Peki ama nedir bu Çin tuzu?

Aslında Japon tuzu

Gerçek adı Monosodyum Glutamat olan, gıdalarda tat artırıcı olarak kullanılan, hazır çorbalardan cipslere, dondurulmuş gıdalardan işlenmiş etlere kadar her yerde karşımıza çıkan, restoran yemeklerinin olmazsa olmazı bir bileşikten, bir katkı maddesinden söz ediyoruz. Dünyanın hemen her ülkesinde olduğu gibi Çin restoranlarında da kullanılması dışında Çin’le hiçbir ilgisi yok. Özel olarak Çin’de üretilen bir tuz değil ve kökeni 1908 yılına, Japonya’ya uzanıyor. Japon bilim insanı Kikunae İkeda tarafından üretiliyor ve ticari olarak satılmaya başlanıyor. Daha sonra Çin, Kore ve diğer Asya ülkelerinde kullanılıyor, giderek dünya genelinde yayılıyor. Ama her nedense son 10-15 yıldır, örneğin “Japon tuzu” değil de Çin tuzu olarak adlandırılıyor ve yanıltıcı bir biçimde, Çin’e yönelik korku pazarlamacılığının araçlarından biri halinde getiriliyor.

Söz açılmışken, MHP’nin birkaç yıl önce “Çin tuzu”nun yasaklanması için Meclis’e bir yasa teklifi sunmuş olduğunu da belirteyim.

At kestanesinin günahı da Çin’e

Çin kestanesi de öyle…  Son yıllarda Türkiye’de sık sık haberlere konu edilen “Çin kestanesi” de yanıltıcı bir tanımlama. Türkiye’de “At kestanesi” olarak bilinen “Aesculus hippocastanum” ile gerçek Çin kestanesi “Castanea mollissima” tamamen farklı türler ve görünüş benzerliği dışında hiçbir ilgileri bulunmuyor. Çoğunlukla hayvan yemi olarak, bazen de tıbbi amaçlarla kullanılan At kestanesi hafif zehir içeren bir tür, hiçbir lezzeti yok, kabuğu oldukça sert ve dikenli. Çin kestanesi ise lezzet olarak Avrupa-Türkiye kestanelerine benziyor, kestane-kebaba çok uygun, sadece biraz daha küçük. Sağlık açısından yararlı, lif açısından zengin, bağışıklık sistemini güçlendirici.
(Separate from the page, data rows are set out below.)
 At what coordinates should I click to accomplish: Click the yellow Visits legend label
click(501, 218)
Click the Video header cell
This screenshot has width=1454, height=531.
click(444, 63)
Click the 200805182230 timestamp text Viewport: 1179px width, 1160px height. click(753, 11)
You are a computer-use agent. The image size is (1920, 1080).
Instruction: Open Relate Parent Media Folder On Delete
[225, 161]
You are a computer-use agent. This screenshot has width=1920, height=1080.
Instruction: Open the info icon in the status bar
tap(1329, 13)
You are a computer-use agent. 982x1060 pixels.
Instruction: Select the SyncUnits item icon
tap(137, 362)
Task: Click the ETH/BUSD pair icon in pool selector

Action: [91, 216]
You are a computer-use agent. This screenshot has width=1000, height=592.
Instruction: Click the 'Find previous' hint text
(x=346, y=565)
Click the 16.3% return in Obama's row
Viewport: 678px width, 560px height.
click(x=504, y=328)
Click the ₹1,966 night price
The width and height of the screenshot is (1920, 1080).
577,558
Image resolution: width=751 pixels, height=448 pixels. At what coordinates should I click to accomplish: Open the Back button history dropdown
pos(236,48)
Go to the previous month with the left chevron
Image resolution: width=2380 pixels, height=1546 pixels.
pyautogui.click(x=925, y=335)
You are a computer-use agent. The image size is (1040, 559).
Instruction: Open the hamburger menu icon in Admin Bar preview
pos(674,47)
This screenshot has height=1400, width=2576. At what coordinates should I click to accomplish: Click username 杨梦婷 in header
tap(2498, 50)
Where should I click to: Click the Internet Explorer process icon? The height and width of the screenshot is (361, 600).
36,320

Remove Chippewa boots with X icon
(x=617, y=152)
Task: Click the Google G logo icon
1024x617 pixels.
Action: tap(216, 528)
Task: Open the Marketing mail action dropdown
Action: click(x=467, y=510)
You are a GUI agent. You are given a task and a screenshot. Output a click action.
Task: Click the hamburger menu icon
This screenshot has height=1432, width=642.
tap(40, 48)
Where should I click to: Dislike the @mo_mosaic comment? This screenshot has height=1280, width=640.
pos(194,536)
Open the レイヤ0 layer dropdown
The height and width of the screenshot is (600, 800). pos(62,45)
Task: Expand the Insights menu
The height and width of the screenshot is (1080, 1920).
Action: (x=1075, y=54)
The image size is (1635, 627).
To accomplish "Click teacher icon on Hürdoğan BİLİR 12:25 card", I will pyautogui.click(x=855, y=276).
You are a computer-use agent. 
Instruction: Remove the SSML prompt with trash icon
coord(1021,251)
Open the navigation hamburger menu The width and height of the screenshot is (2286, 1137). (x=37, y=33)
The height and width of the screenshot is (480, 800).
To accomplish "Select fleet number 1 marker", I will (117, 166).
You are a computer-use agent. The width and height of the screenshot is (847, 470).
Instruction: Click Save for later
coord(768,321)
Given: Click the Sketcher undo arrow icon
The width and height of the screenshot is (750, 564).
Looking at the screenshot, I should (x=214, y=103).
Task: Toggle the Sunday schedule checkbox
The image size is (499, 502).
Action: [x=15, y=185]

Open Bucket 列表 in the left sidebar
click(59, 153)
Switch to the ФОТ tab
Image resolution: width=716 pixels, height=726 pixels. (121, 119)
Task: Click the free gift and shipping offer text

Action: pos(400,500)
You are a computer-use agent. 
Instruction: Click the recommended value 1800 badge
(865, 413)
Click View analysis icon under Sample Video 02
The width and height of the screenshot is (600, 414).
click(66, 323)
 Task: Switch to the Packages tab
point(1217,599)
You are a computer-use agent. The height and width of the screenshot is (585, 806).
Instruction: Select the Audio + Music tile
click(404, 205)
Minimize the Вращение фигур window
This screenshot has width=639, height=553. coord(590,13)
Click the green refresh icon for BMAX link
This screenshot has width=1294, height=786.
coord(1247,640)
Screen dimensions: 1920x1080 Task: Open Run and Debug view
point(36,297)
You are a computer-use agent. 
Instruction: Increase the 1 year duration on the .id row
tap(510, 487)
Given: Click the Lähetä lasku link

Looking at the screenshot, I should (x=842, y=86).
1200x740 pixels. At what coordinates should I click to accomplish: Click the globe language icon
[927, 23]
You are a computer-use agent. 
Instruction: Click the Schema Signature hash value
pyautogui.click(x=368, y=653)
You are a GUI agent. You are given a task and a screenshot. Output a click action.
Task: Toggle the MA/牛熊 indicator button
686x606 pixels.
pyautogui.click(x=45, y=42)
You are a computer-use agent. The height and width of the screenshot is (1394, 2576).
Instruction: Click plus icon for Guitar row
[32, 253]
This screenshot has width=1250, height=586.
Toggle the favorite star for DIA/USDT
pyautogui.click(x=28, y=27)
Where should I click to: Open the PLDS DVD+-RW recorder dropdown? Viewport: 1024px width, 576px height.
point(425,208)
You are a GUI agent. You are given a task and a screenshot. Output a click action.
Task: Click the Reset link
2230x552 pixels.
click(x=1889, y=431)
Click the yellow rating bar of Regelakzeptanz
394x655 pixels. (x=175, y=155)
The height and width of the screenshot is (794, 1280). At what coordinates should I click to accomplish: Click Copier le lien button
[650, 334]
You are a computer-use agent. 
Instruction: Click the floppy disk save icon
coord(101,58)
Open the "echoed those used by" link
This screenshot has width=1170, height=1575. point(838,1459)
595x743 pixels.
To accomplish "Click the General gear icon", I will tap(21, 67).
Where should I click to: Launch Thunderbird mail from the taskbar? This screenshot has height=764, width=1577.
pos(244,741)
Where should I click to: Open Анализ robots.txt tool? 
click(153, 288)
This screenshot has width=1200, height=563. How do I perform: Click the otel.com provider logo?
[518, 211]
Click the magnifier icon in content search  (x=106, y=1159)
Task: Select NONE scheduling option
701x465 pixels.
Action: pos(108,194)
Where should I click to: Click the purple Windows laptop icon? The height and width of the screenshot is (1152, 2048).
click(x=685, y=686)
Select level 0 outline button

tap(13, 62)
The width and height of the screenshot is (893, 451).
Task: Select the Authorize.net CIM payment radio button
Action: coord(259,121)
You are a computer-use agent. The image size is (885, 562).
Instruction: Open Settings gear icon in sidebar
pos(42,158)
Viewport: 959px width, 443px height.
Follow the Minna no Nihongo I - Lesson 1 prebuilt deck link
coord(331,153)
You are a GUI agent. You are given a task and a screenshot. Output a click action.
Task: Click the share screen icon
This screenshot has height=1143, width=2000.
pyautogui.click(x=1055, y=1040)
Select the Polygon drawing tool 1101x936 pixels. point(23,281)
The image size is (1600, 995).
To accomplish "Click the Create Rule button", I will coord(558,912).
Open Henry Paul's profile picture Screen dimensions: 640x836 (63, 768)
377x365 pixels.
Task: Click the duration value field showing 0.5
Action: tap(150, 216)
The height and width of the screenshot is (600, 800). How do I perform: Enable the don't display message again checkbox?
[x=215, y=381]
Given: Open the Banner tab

Kaçak tezgâhlarda çok ucuza, halkı kandırarak Çin kestanesi olarak satılan ve sık sık haberlere konu olan At kestanesinin tüm günahı da Çin’e yükleniyor anlayacağınız. “Tezgâhlardaki büyük tehlike! Çin kestanesi nedir, nasıl anlaşılır?” diye bir habere rastlarsanız, bilin ki söz edilen At kestanesidir.

Lanetlenmiş sarımsak çeşidi

Bir de Çin sarımsağı var bildiğiniz üzere. Türkiye’de çarşı pazarda, marketlerde bolca bulunmasına rağmen gene uzak durulması gereken bir tür olarak tanıtılan, adeta lanetlenmiş bir sarımsak çeşidi… Evet, bizim Taşköprü-Kastamonu sarımsağının yanına bile yaklaşamaz, tadı ve kokusu bizimkine göre daha zayıf ama bildiğiniz sarımsak işte. İşin garibi, sarımsak ithal eden ülke haline getirilen Türkiye, Çin’in dışında Mısır, Şili, Hindistan ve Pakistan’dan da sarımsak alıyor ama bunların hepsine birden “Çin sarımsağı” muamelesi yapılıyor, gazetelerimiz “Çin sarımsağında insan dışkısı iddiası!” türünden haberler üretmeyi çok seviyor. Tamam, ithal edilenler yerine yerli üretim sarımsak yiyelim ama bunda tek başına masum Çin sarımsağının ne suçu var? “Çinliler kokmayan sarımsak icat etmiş!” deyip geçelim.